Trust vs. Mistrust

Psychological theories come and go. Sometimes, bogus ideas take hold and do damage as they embed themselves in society, while authentic ideas can lose popularity as they are not cutting-edge and exciting. I do not know if Erik Erikson’s stages of psycho-social development are in vogue now, but his views were what I remember from my college freshman year ‘intro to psychology’ course.

I revisited Dr. Erikson’s stages of development after hearing an Israeli thought-leader speak about the dangers facing his country. He noted that the main danger was one that was affecting countries around the globe. In shorthand, there is a growing lack of trust among people who share nationhood. Rather than feeling an overarching common cause, burgeoning splinter groups distrust and dislike many of those with whom they live.

In Dr. Erikson’s model, the first, vital stage of development from birth to 18 months, is trust vs. mistrust. If our infant needs are not met, if there is no principal, steady presence in our life responding to our cries and delivering food, care, and cuddles, we can be locked into mistrust and handicapped in moving onto successive stages of healthy growth.

As we mature, we certainly face breaches of trust. Whether it is our third-grade friend who sits with someone else at lunchtime, a spouse who betrays marriage vows, or a partner who is dishonest with corporate funds, we are all blindsided at some point (probably many points) by a betrayal of lesser or greater import. Yet, if we have developed a solid core of trust, we can cope with setbacks.

Israel, the United States, and most developed countries around the world are well past infancy. Increasingly, citizens in many nations justifiably suspect that their governing bodies are engaged in duplicitous double standards. Justice is looking more like favoritism and vengeance than like a legitimate exercise of authority. News organizations are spouting propaganda more than information. Where once goodwill towards the government and towards fellow citizens who thought differently from us was the norm, hostility now reigns.
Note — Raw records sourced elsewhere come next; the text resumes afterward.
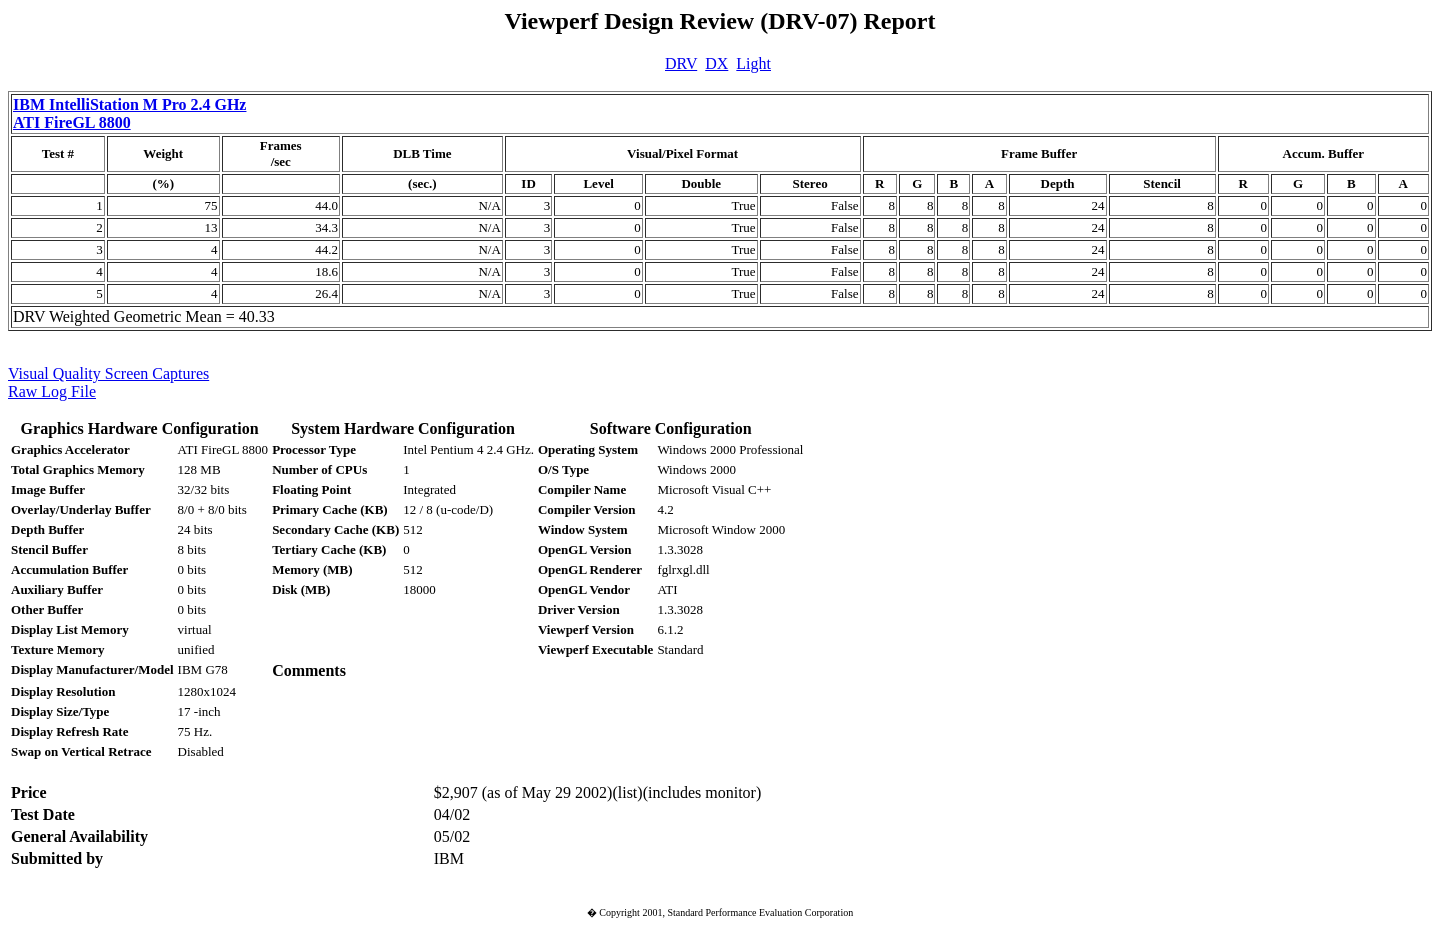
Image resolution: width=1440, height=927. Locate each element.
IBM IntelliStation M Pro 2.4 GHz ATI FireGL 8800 (129, 113)
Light (753, 63)
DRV (681, 63)
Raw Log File (52, 391)
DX (716, 63)
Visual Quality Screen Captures (108, 373)
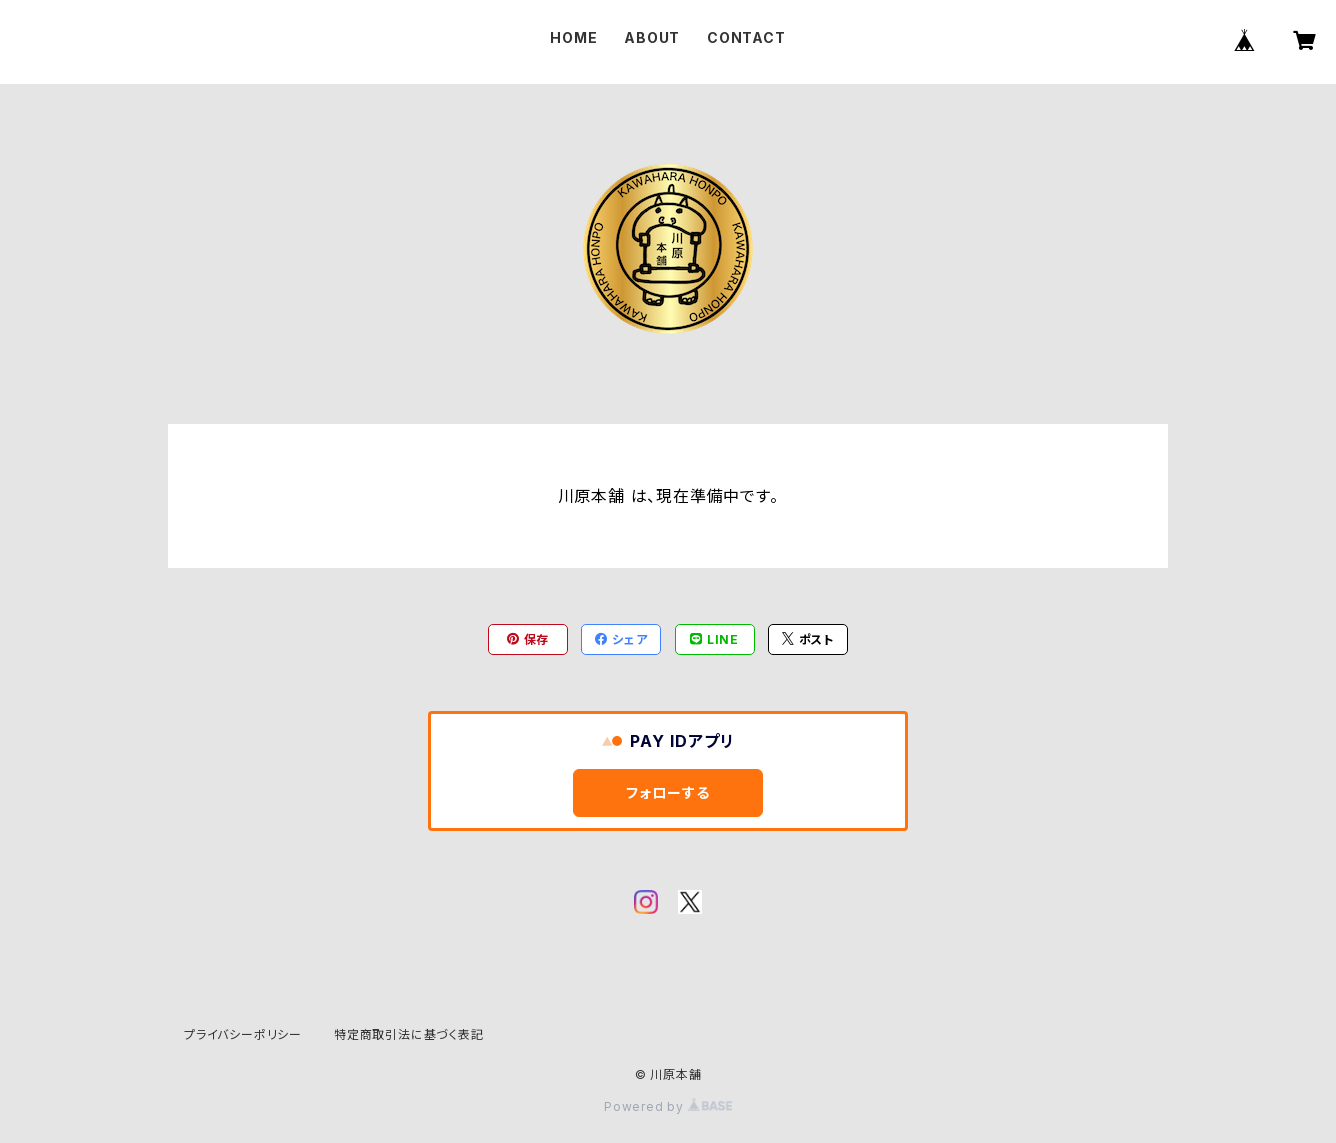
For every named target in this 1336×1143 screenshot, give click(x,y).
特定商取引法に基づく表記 (409, 1034)
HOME (573, 37)
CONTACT (746, 37)
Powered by (668, 1106)
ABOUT (652, 37)
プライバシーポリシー (243, 1034)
As individuals, we can reach out to neighbors and attempt to make broad connections. Until proven wrong, we can cast a sympathetic eye on others. But just as the infant cannot supply his own needs, individual citizens cannot move forward if they believe that their government is egregiously betraying them. Well-developed nations seem to be back in infancy. If we do not build anew and establish a core of mutual trust, those who are cavorting in control may find themselves reciting the poet Shelley’s words:

My name is Ozymandias, King of Kings;
Look on my Works, ye Mighty, and despair!
Nothing beside remains. Round the decay
Of that colossal Wreck, boundless and bare
The lone and level sands stretch far away.